- EXERCISE REQUIREMENTS
Every line from the one with "Tick the Don't show this again checkbox" through the end of the entries below must be retyped exactly, and only those lines. The pictures are not part of the copy.

EXTRACTED MATERIAL section start

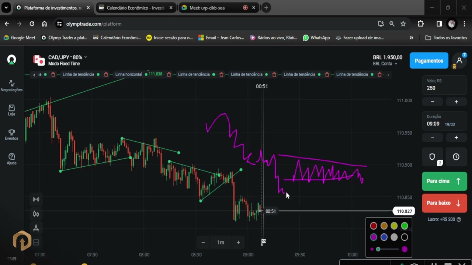
Task: Open the shield risk management icon
Action: (433, 157)
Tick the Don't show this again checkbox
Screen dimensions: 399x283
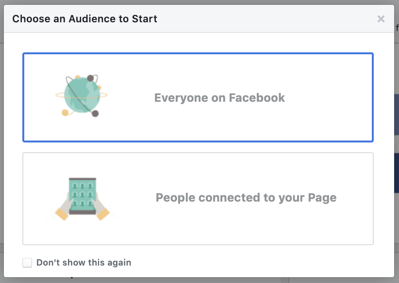[x=27, y=263]
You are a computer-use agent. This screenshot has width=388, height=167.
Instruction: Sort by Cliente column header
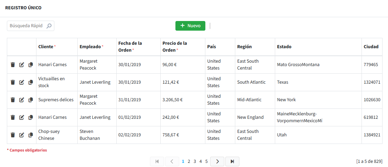(46, 47)
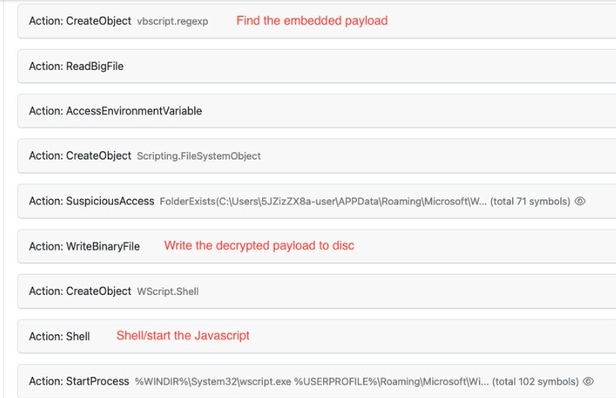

EXTRACTED MATERIAL section end

- OUTPUT FOR THIS EXERCISE
Tick the Don't show this again checkbox
Screen dimensions: 399x283
[x=27, y=263]
You are a computer-use agent. This screenshot has width=388, height=167.
Instruction: Sort by Cliente column header
(46, 47)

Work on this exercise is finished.